My take: why AV ratings matter but are not the whole story

I have held an AV Preeminent rating for years, and I will tell you honestly: it matters to me because it reflects how my peers view my ethics and legal ability. That is not something I take lightly. But when entrepreneurs come to me asking how to find AV attorneys, I always tell them the same thing. The rating got me in the room. What I do in the room is what actually protects your business.

I have seen business owners make expensive mistakes by selecting counsel based almost entirely on credentials and ignoring practical fit. A well-credentialed attorney who does not understand the operational realities of a South Florida startup, or who bills in six-minute increments without explaining the math, can cost a small business far more than a less decorated attorney who communicates clearly and bills predictably.

What I’ve learned over 20 years is that the AV rating tells you an attorney cleared a legitimate threshold for ethics and knowledge. Use it to screen out noise. But then go deeper. Ask about how they handled a contract dispute for a company your size. Ask what they would do in the first 30 days of a commercial litigation matter. The answers reveal far more than any directory. You can read about personalized legal counsel and why attorney fit in commercial matters has a measurable impact on outcomes. The credential opens the door. The relationship is what determines the result.

— Matthew

Work with an AV Preeminent attorney who knows South Florida business

https://fornarolegal.com

At Fornarolegal, Matthew Fornaro holds an AV Preeminent rating earned through over 20 years of court-tested business representation across South Florida. That rating reflects what his peers think of his legal ability and ethics. What it does not capture is the practical, direct approach he brings to contracts, disputes, and business risk for entrepreneurs and startups. If you are building a business and want counsel who has already cleared the highest peer-reviewed bar, the next step is a conversation. Learn how early legal guidance prevents the disputes that cost businesses the most. Or explore specific strategies to protect your Florida enterprise before a problem becomes expensive litigation.

FAQ

What is an AV-rated attorney?

An AV-rated attorney most commonly refers to a lawyer who has earned the Martindale-Hubbell AV Preeminent rating, the highest tier of peer review in the legal profession, based on confidential evaluations by fellow lawyers and judges assessing legal ability and ethics.

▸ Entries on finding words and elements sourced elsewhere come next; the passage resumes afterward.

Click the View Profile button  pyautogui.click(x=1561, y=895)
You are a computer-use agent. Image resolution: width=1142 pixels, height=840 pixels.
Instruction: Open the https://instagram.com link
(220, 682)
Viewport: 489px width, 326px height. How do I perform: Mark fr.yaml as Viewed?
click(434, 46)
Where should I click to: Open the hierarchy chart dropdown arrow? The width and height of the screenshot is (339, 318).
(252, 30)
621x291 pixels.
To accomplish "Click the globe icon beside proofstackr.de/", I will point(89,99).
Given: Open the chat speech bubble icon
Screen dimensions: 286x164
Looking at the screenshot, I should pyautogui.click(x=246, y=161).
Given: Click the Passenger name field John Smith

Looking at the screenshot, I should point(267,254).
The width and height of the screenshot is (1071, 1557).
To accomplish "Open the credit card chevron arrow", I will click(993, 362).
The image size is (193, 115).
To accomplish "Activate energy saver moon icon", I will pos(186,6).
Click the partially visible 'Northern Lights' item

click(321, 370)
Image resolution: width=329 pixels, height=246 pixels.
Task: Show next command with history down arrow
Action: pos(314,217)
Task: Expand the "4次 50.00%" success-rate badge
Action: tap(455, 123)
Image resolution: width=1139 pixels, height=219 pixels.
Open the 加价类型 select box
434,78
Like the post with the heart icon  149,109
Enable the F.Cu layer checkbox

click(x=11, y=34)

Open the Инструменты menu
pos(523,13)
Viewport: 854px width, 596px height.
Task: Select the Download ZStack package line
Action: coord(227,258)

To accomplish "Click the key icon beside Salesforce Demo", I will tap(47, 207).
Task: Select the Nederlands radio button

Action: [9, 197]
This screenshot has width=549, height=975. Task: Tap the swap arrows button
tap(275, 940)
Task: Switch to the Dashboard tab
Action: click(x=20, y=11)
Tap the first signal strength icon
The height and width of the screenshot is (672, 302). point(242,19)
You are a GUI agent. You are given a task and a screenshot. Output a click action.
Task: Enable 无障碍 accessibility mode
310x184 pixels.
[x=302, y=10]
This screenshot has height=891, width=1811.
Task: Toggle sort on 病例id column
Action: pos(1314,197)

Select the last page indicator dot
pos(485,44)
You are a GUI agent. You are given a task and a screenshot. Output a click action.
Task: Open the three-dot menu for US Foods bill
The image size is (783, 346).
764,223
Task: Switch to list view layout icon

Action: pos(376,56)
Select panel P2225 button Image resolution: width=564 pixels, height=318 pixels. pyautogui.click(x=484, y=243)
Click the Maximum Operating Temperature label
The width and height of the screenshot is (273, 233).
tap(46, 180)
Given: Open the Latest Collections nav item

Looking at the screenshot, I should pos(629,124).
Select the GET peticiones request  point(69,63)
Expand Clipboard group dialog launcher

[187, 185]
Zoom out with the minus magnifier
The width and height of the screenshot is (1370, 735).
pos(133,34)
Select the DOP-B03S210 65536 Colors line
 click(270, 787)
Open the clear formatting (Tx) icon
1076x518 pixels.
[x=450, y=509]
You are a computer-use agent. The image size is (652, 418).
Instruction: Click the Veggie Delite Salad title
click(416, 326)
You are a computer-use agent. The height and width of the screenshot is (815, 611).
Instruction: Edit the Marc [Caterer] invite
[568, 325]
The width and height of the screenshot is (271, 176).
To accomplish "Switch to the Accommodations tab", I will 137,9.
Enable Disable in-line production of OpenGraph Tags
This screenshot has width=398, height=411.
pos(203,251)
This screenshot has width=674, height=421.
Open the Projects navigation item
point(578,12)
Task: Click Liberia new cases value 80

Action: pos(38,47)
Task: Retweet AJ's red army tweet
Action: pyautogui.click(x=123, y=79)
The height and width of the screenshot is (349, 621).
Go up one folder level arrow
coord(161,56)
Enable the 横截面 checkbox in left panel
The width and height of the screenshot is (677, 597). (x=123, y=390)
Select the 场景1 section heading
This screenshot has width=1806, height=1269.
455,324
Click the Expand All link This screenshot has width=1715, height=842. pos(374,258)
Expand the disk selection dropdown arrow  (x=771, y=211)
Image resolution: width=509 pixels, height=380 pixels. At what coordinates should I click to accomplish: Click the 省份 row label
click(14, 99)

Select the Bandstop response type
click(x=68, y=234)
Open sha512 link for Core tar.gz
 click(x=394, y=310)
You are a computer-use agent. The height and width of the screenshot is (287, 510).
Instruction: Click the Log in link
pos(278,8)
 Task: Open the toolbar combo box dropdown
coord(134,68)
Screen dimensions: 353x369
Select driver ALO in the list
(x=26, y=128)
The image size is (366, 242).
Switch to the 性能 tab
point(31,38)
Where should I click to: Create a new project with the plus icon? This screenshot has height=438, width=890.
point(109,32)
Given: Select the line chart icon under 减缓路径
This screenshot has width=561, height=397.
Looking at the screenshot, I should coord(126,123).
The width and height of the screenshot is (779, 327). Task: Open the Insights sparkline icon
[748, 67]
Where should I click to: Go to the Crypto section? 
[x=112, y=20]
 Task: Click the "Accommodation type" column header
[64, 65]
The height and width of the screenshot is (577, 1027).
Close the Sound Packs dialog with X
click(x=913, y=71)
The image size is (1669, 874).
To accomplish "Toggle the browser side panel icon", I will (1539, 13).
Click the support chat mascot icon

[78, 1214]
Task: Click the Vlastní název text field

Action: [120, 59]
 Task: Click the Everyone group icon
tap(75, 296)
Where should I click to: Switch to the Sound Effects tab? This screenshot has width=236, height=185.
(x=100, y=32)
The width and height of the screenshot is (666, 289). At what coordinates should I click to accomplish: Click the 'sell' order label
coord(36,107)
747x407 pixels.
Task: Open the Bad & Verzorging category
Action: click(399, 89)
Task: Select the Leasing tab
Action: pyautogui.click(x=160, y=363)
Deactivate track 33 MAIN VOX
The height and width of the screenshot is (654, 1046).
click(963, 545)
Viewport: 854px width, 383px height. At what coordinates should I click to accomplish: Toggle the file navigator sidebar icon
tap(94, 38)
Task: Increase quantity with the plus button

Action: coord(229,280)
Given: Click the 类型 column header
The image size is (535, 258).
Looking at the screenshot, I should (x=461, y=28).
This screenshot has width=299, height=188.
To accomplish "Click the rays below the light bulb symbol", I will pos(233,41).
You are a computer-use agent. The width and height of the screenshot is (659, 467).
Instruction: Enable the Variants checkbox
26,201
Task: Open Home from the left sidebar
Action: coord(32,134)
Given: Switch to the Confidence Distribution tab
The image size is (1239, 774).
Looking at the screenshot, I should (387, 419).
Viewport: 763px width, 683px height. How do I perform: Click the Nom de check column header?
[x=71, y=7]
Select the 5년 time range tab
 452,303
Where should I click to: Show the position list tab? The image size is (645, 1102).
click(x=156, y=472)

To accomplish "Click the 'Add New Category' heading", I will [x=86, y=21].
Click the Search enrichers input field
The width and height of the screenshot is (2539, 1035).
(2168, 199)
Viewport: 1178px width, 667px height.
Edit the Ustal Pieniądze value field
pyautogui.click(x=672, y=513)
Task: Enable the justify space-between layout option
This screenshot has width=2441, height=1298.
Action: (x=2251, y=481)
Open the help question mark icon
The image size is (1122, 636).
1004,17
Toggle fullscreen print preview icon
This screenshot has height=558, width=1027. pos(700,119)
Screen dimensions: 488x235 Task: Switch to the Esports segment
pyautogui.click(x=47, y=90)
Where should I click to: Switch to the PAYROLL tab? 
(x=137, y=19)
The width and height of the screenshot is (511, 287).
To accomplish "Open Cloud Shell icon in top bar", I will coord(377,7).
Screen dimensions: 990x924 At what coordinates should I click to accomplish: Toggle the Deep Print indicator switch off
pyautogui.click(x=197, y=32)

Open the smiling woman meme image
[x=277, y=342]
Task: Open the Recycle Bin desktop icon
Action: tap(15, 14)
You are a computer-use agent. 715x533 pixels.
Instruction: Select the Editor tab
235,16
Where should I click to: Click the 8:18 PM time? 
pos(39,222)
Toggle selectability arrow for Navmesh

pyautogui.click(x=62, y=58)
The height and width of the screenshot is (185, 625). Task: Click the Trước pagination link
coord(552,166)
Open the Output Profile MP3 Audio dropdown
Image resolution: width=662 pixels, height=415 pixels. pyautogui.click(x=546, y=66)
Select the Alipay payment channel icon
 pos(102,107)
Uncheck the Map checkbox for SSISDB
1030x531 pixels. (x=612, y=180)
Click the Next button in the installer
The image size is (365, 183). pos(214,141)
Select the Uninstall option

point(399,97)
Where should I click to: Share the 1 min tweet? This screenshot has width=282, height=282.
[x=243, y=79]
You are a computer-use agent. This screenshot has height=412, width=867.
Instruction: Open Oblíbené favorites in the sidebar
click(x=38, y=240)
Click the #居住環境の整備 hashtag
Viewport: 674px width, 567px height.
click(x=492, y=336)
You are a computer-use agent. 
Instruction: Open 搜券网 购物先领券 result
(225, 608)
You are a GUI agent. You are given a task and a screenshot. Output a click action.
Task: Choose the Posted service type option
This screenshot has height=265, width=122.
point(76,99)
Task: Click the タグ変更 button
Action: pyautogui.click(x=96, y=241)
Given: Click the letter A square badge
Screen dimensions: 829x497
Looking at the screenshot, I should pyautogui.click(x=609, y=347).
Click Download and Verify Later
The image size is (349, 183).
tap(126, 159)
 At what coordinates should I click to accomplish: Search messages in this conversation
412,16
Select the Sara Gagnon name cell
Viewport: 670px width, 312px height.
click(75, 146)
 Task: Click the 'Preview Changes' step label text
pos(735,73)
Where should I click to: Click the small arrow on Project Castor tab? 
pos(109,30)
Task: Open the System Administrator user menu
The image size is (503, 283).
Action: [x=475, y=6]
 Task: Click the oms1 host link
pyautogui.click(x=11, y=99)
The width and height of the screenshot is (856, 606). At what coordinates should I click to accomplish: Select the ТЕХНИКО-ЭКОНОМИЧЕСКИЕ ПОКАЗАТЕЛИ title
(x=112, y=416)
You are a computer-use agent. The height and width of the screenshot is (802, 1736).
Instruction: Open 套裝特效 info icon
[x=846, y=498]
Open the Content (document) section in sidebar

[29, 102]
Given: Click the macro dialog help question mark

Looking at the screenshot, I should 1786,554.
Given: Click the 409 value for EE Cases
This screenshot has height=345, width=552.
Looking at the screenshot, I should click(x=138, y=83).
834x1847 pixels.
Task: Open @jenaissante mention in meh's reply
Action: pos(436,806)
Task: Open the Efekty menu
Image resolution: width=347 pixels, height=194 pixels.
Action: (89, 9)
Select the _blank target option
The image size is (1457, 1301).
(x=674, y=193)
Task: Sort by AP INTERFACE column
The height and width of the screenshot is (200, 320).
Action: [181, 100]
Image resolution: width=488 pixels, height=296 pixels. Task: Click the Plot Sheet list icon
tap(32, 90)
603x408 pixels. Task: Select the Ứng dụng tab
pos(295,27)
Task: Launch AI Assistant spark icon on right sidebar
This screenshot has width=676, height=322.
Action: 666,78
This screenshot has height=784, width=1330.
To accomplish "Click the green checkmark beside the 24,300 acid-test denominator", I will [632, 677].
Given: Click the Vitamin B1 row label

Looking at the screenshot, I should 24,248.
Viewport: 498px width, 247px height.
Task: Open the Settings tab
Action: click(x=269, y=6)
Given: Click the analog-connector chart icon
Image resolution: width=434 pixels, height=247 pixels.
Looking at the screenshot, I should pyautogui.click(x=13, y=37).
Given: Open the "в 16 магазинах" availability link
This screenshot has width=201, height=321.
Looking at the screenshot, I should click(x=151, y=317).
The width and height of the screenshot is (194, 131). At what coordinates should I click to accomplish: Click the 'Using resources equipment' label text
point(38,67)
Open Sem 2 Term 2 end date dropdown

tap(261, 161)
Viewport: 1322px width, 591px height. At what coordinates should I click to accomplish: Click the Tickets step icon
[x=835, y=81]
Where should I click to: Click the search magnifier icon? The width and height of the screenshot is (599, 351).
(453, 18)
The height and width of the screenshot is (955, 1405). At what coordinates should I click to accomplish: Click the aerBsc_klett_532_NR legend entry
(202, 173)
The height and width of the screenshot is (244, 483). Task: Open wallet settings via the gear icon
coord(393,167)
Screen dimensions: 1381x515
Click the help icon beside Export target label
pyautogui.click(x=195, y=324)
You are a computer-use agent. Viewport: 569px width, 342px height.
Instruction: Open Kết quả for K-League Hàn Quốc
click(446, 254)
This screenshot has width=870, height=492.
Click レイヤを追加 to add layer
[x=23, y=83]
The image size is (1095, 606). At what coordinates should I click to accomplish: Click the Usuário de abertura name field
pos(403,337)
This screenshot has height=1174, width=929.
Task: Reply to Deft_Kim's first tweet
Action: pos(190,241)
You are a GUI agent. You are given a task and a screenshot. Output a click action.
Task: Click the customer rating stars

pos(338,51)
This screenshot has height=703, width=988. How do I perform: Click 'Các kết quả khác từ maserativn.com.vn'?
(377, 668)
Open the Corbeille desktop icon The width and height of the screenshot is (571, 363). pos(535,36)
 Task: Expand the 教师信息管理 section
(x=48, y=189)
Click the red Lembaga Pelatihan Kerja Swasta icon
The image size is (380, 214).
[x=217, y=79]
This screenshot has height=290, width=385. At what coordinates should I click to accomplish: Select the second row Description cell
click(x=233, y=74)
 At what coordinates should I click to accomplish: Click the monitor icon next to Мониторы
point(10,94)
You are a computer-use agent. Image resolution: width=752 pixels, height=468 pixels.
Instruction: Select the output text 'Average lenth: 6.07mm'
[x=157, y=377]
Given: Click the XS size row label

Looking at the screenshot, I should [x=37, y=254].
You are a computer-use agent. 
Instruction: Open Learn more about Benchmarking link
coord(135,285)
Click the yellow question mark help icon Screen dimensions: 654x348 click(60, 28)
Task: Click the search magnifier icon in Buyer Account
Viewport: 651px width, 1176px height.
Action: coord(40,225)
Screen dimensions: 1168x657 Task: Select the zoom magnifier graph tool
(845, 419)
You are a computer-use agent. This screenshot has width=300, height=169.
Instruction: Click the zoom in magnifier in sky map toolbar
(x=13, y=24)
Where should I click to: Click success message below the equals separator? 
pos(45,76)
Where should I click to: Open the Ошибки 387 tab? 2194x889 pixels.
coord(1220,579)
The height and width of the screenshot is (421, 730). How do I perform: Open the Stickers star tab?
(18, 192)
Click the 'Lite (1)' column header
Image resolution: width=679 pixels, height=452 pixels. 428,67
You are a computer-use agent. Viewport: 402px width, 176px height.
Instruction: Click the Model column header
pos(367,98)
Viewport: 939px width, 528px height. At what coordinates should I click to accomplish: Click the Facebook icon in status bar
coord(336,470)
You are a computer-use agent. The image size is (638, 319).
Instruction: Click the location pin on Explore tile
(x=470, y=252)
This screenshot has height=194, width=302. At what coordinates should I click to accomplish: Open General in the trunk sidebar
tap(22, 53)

Is AV Preeminent the same as an Avvo rating?

No. The two systems are entirely different. Martindale-Hubbell AV Preeminent is a peer-reviewed credential. Avvo generates a 1 to 10 numeric score from a proprietary algorithm using public profile and disciplinary data.

Does an AV rating guarantee my case will succeed?

No. The AV designation reflects peer-recognized professional standing and ethics, not case outcomes. It is a credibility signal, not a performance guarantee.

How do I find AV-rated attorneys in South Florida?

You can search Martindale-Hubbell’s directory and filter for AV Preeminent attorneys in Florida, then narrow by practice area. Cross-reference any candidate against online reviews and a direct consultation to assess fit for your specific business matter.

Can a great attorney lack an AV rating?

Absolutely. Newer attorneys and those in niche practice areas may not yet have the peer review history to qualify. The AV test for attorneys rewards established standing, not necessarily current expertise in a highly specific field. An AV rating is a strong signal, not the only one worth considering.